Genetics III

Mendel’s Second Law

the Law of Independent Assortment, states that genes for different traits segregate independently during gamete formation. This occurs in meiosis I, where homologous chromosome pairs align randomly at the metaphase plate, leading to genetic variation

two-factor (dihybrid) Punnett square

used to predict the genotypes of offspring for a two-factor cross, involving two genes, each with two alleles. The parental gametes are placed along the axes, and all possible allele combinations are filled in the squares. The resulting 16-box grid shows possible offspring genotypes and their probabilities

determining sex of the fruit fly, Drosophila melanogaster

Sex determination is based on the X-to-autosome ratio.
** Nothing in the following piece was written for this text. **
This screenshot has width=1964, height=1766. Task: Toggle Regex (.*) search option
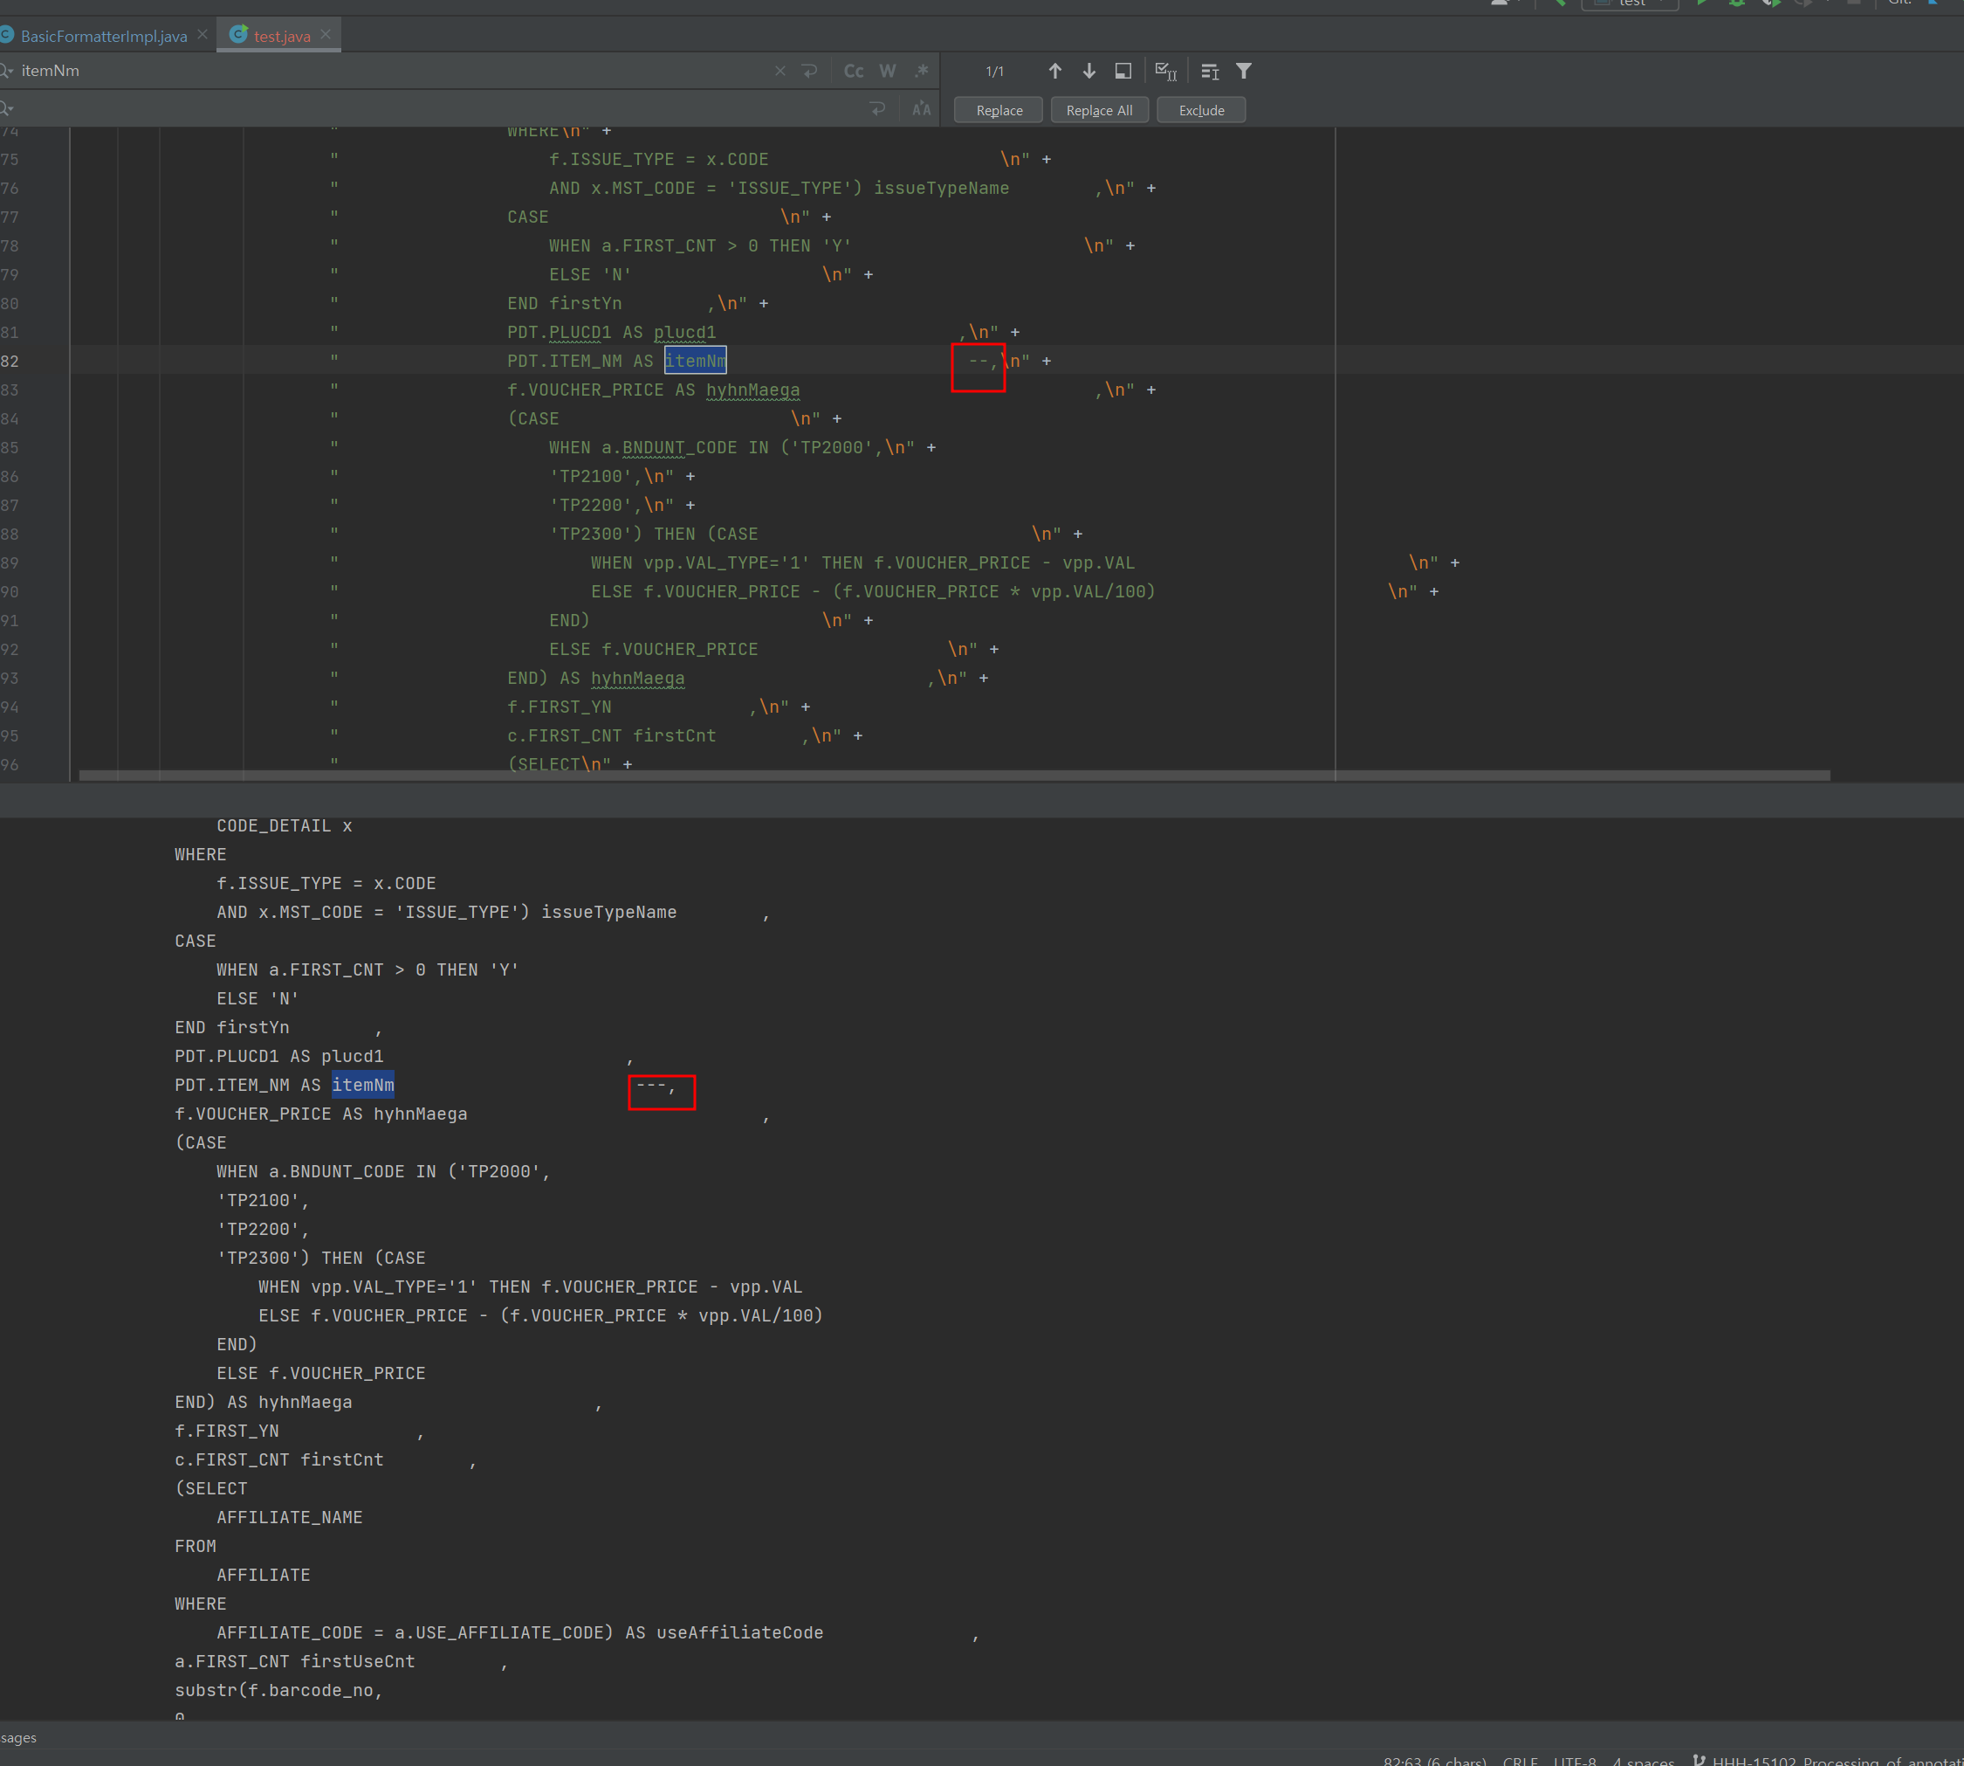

A ratio of 1.0 (XX) results in a female, while a ratio of 0.5 (XY) results in a male

sex-linkage

refers to genes located on sex chromosomes (X or Y). In humans and Drosophila, X-linked traits (e.g., color blindness) are more commonly expressed in males since they have only one X chromosome and cannot mask recessive alleles

What are the segregation patterns of alleles from two physically linked genetic loci

Linked genes tend to be inherited together unless recombination occurs. The closer the loci, the less likely they are to be separated by crossing over

How do meiosis and chromosomal behavior influence allele segregation in linked genes?

During meiosis, linked genes on the same chromosome do not assort independently. Their segregation depends on recombination frequency, which is influenced by the distance between loci.

What role does meiotic recombination play in altering segregation patterns of linked alleles?

Meiotic recombination (crossing over) exchanges genetic material between homologous chromosomes, creating new allele combinations and altering expected inheritance patterns of linked genes.